方法:本研究的目的是评估接受丁丙诺啡-纳洛酮治疗的OUD孕妇在妊娠第二和第三个三个月暴露于丁丙诺啡-纳洛酮的胎儿的神经行为。在24名孕妇中,丁丙诺啡-纳洛酮水平达到峰值和谷值时,通过带有单个宽阵列腹部换能器的胎儿心电描记器进行了60分钟的连续胎儿监测。.数据收集,包括测量胎儿心率和运动活动,在妊娠24到36周之间进行,大多数(84.6%)在两个或两个以上胎龄进行监测。在整个研究过程中监测药物剂量和其他物质的使用,并评估婴儿NAS的严重程度。
结果:胎儿心率(FHR),FHR变异性,FHR中的加速度,与36周时的谷浓度相比,当丁丙诺啡-纳洛酮水平处于药理学峰值时,运动活动受到抑制,但不是在妊娠早期。产妇用药剂量与婴儿NAS严重程度无关。
结论:结论:妊娠后期母体丁丙诺啡/纳洛酮峰值时,胎儿有明显的亚临床神经生理反应,类似于以前描述的丁丙诺啡。需要进一步研究评估胎儿神经行为的这些变化对婴儿长期发育的影响。
方法:本研究的目的是评估接受丁丙诺啡-纳洛酮治疗的OUD孕妇在妊娠第二和第三个三个月暴露于丁丙诺啡-纳洛酮的胎儿的神经行为。在24名孕妇中,丁丙诺啡-纳洛酮水平达到峰值和谷值时,通过带有单个宽阵列腹部换能器的胎儿心电描记器进行了60分钟的连续胎儿监测。

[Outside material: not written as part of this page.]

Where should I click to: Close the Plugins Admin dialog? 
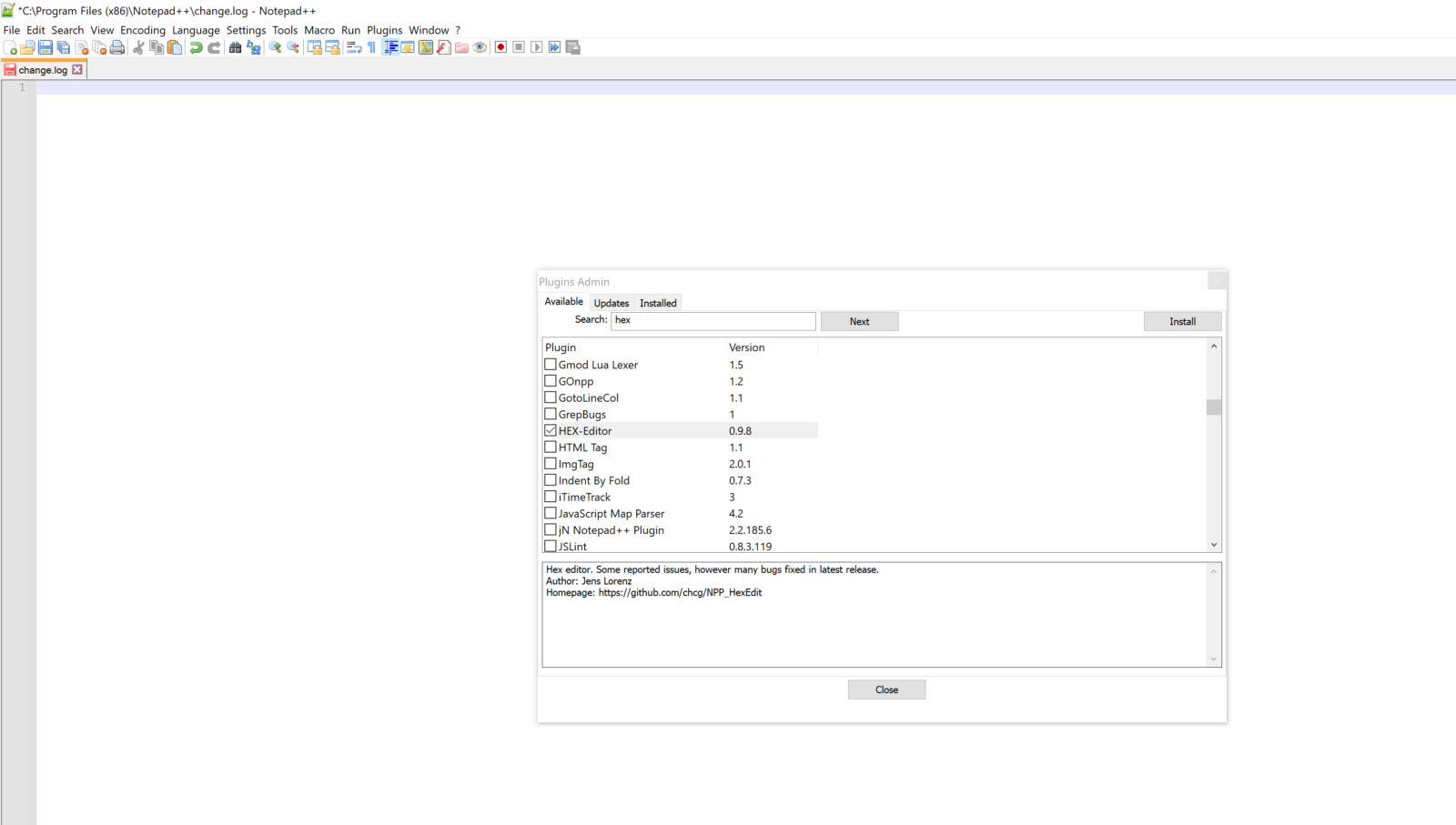pyautogui.click(x=885, y=689)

.数据收集,包括测量胎儿心率和运动活动,在妊娠24到36周之间进行,大多数(84.6%)在两个或两个以上胎龄进行监测。在整个研究过程中监测药物剂量和其他物质的使用,并评估婴儿NAS的严重程度。
结果:胎儿心率(FHR),FHR变异性,FHR中的加速度,与36周时的谷浓度相比,当丁丙诺啡-纳洛酮水平处于药理学峰值时,运动活动受到抑制,但不是在妊娠早期。产妇用药剂量与婴儿NAS严重程度无关。
结论:结论:妊娠后期母体丁丙诺啡/纳洛酮峰值时,胎儿有明显的亚临床神经生理反应,类似于以前描述的丁丙诺啡。需要进一步研究评估胎儿神经行为的这些变化对婴儿长期发育的影响。